Nach Angaben der KZBV sind derzeit mindestens zehn Investorengruppen an Zahnmedizinischen Versorgungszentren in der Bundesrepublik beteiligt. „Die Geschäftsaktivität der Private-Equity-Gesellschaften auf dem deutschen Gesundheitsmarkt hat vor allem in den vergangenen eineinhalb Jahren stark zugenommen“, heißt es auch in dem Änderungsantrag von Union und SPD.

Derzeit gibt es laut KZBV etwa 700 Zahnmedizinzentren, von denen 75 „versorgungsfremden Investoren“ zugeordnet werden können. Die Großpraxen siedeln sich demnach vor allem in Ballungsräumen und einkommensstarken Regionen an. Das Wachstumstempo von Zahnarztketten in Investorenhand werde sich „bei ungehinderter Fortentwicklung in naher Zukunft weiter massiv erhöhen“, begründet die Bundesregierung ihr Eingreifen.

Die Gründungsberechtigung für Zahnmedizinischen Versorgungszentren soll eingeschränkt werden.

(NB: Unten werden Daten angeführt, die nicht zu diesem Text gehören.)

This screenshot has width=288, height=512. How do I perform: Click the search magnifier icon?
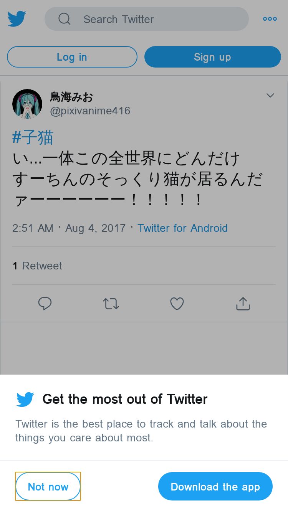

Dafür will die Große Koalition neue Regeln für die Bedarfsplanung aufstellen. Von einem Krankenhaus betriebene Dentalzentren dürfen dem Änderungsantrag zufolge einen Anteil von maximal zehn Prozent an der zahnärztlichen Versorgung in einem bestimmten Gebiet haben.

In Gebieten, die als unterversorgt gelten, soll diese Grenze bei 20 Prozent liegen. In überversorgten Regionen darf ein Krankenhaus kein neues Versorgungszentren mehr gründen, wenn der Versorgungsanteil der Zahnarztpraxen in Klinikhand einen Anteil von fünf Prozent an der zahnmedizinischen Versorgung erreicht hat.

Finanzinvestoren zielen auf hohe Rendite

Union und SPD führen in dem Änderungsantrag aus, dass Kapitalgeber im deutschen Dentalmarkt ein „vielversprechendes Investitionsumfeld“ erkennen würden. Die Zahnarztketten würden „auf kurzfristige Gewinne angelegte Geschäftsmodelle“ verfolgen. Eine Analyse des Abrechnungsverhaltens von investorengesteuerten Zahnarztzentren zeige „deutliche Hinweise auf eine renditeorientierte Leistungserbringung“, etwa eine Spezialisierung auf teuren Zahnersatz.

Die KZBV erklärte, dass mit der Neuregelung die zahnmedizinische Versorgung „weiterhin wohnortnah und flächendeckend auch in ländlichen und strukturschwachen Gegenden“ sichergestellt werden könne.

Die Investorengruppen halten dagegen, dass ihre Praxen die flächendeckende Versorgung in Zukunft erst sichern würden. Schon heute würden viele niedergelassene Zahnärzte niemanden finden, der ihre Praxis nach dem Ruhestand übernimmt.

Der Änderungsantrag zum TSVG wird in der kommenden Woche noch einmal im Gesundheitsausschuss des Bundestages diskutiert. Die Abstimmung über das Gesetz im Plenum ist für Donnerstag geplant.